Filter the records below, keeping only lines with the string "Sort".

-------

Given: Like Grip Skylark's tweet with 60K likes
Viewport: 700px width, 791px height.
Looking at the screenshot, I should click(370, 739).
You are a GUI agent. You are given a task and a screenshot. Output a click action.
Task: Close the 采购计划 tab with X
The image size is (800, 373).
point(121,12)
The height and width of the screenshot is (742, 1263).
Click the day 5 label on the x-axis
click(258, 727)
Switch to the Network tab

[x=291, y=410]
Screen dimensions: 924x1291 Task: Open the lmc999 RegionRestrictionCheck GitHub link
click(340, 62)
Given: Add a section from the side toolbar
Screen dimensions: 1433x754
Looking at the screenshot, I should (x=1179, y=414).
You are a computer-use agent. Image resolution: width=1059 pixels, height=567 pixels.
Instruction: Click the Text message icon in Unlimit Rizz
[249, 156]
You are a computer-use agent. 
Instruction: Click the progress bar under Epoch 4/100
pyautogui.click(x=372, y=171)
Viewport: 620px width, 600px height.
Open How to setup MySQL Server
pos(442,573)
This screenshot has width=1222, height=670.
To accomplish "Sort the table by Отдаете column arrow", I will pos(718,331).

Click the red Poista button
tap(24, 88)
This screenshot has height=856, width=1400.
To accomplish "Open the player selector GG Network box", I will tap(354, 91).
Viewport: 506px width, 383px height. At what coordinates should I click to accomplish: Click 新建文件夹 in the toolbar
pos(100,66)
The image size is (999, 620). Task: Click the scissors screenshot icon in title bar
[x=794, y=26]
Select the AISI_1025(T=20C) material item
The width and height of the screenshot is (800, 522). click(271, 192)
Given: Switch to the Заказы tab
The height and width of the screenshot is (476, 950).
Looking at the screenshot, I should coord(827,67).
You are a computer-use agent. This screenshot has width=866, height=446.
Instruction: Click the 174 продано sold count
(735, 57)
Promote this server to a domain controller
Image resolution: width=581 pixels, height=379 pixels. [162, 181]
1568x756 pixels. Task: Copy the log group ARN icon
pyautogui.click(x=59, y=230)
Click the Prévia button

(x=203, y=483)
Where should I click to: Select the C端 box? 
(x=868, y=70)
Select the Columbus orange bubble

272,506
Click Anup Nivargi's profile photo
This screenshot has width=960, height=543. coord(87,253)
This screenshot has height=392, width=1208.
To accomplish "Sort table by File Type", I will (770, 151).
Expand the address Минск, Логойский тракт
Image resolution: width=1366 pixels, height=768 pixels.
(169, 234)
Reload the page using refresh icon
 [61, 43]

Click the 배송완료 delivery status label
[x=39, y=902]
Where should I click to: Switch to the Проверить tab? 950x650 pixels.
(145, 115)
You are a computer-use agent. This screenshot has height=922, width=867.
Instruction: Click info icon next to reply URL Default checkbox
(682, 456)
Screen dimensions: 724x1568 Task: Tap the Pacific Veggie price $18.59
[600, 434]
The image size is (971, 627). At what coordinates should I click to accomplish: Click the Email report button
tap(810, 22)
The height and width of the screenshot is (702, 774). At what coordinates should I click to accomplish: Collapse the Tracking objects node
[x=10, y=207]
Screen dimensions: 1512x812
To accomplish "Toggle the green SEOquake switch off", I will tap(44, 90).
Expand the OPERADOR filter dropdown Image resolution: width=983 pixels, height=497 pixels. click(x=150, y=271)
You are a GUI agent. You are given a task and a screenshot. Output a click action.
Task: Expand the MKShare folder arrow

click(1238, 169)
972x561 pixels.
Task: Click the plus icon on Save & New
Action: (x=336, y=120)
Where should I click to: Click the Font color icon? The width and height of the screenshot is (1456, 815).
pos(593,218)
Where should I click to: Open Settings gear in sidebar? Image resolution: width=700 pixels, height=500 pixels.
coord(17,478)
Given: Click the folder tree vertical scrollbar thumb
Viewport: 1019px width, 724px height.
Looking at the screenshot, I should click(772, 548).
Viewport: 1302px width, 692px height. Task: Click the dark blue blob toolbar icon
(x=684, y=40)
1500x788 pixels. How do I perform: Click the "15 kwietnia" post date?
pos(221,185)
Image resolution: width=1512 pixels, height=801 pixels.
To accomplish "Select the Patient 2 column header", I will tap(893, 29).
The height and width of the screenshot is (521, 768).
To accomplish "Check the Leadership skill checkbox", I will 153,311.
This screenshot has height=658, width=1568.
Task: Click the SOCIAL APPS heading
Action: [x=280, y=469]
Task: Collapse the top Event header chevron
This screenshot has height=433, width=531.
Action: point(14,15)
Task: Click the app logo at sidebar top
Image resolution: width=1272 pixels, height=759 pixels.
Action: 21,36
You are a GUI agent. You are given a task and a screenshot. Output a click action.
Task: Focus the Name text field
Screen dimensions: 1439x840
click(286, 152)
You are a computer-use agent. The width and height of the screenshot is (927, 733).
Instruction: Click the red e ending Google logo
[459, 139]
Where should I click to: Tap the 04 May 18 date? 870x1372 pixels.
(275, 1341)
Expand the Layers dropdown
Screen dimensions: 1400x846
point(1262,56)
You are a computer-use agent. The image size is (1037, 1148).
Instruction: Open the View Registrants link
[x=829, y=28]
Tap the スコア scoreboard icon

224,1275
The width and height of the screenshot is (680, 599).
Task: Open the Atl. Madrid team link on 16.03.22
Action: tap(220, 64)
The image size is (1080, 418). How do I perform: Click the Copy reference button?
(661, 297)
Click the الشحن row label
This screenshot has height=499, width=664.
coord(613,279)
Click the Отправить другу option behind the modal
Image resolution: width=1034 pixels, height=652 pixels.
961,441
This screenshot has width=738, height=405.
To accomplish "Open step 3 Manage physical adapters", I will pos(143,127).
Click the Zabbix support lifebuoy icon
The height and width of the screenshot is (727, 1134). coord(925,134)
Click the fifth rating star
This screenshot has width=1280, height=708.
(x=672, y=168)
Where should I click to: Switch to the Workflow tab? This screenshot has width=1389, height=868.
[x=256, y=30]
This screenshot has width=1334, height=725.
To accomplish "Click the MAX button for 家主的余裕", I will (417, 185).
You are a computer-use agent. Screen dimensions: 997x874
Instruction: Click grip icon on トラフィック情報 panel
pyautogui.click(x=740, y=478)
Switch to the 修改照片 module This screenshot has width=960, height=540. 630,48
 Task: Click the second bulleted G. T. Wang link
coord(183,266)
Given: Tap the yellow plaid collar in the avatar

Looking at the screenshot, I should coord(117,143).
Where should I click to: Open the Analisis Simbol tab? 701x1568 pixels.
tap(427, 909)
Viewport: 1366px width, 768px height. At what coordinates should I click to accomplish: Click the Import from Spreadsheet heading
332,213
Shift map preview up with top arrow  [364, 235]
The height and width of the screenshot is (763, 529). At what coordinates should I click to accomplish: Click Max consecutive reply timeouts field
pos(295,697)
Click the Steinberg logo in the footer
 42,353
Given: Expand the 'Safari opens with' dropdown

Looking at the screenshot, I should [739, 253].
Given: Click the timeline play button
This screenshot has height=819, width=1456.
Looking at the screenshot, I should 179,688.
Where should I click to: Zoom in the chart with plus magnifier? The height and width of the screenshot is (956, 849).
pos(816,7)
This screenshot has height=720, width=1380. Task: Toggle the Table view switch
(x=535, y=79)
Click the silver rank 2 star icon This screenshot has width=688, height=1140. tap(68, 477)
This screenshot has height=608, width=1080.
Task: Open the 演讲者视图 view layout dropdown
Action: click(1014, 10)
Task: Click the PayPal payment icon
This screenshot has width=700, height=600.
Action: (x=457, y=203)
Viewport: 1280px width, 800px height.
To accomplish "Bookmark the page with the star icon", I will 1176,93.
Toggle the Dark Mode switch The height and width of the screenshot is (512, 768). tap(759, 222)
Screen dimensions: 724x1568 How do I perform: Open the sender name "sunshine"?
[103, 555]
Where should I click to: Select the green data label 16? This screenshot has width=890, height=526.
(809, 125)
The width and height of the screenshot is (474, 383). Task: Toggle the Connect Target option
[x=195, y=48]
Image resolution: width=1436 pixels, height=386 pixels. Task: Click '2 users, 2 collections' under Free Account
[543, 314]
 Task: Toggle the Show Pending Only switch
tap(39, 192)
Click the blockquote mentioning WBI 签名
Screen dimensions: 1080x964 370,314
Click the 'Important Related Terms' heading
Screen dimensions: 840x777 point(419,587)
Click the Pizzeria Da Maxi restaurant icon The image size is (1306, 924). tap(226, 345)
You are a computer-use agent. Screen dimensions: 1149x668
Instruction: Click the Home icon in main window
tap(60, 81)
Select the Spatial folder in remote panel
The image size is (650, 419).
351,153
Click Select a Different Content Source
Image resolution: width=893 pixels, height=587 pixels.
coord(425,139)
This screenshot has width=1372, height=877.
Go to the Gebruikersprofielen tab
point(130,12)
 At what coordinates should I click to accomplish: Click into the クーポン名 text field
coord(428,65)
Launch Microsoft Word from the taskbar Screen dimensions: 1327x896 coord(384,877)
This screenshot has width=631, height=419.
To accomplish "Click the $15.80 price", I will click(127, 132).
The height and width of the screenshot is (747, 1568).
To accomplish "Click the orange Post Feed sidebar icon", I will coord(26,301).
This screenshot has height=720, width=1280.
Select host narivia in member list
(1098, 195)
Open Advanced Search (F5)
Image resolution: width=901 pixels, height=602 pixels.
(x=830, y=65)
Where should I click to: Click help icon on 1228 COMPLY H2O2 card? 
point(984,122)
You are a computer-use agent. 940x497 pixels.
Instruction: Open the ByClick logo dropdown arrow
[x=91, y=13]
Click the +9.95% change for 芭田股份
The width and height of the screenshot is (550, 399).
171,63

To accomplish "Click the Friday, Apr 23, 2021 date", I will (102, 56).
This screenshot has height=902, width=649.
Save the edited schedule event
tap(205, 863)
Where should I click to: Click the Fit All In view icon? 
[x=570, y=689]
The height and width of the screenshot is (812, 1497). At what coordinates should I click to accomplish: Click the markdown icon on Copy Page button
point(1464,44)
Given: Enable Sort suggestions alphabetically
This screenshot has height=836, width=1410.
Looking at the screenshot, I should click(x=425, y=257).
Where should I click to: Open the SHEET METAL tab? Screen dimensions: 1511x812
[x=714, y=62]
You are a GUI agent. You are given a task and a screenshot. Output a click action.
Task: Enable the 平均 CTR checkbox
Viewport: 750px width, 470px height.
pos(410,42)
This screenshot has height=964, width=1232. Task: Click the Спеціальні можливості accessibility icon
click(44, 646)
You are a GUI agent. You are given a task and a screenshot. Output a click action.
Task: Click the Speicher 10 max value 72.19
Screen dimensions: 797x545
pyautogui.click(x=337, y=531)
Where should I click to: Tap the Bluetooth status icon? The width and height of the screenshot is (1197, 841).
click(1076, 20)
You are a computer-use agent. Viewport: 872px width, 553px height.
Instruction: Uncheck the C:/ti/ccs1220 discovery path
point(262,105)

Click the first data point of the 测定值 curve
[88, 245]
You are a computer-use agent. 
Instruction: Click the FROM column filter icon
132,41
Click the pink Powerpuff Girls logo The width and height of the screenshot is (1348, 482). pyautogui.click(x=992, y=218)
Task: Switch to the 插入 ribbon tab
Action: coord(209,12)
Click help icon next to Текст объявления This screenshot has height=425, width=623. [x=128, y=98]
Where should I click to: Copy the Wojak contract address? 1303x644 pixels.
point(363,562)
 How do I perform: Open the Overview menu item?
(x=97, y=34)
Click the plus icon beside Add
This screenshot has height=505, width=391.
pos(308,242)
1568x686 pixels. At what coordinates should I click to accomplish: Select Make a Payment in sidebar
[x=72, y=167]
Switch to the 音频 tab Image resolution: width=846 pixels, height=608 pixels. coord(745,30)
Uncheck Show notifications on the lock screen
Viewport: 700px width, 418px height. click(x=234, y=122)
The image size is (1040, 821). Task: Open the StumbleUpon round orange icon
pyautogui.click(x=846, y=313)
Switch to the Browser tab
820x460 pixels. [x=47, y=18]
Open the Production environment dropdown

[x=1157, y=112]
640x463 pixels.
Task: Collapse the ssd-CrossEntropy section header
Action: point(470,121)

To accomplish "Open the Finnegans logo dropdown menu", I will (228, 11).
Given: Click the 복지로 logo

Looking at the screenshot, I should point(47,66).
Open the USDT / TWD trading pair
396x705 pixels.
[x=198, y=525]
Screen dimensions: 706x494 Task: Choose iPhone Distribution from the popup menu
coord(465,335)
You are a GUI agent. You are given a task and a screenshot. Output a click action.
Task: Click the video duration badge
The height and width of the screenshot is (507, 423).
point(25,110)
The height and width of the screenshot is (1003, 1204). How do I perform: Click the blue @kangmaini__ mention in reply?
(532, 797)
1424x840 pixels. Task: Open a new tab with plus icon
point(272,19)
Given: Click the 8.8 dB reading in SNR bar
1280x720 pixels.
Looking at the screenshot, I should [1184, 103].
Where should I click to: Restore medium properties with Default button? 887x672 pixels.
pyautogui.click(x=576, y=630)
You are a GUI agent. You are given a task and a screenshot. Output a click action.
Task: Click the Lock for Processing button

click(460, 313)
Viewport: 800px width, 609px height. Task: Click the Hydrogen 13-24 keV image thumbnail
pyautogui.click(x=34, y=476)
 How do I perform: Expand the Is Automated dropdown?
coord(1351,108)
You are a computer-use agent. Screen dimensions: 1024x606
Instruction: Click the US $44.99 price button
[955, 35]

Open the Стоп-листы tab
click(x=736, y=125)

-------

ANSWER TO THIS PROBLEM ->
To accomplish "Sort the table by Отдаете column arrow", I will pos(718,331).
To accomplish "Sort table by File Type", I will (770, 151).
Given: Enable Sort suggestions alphabetically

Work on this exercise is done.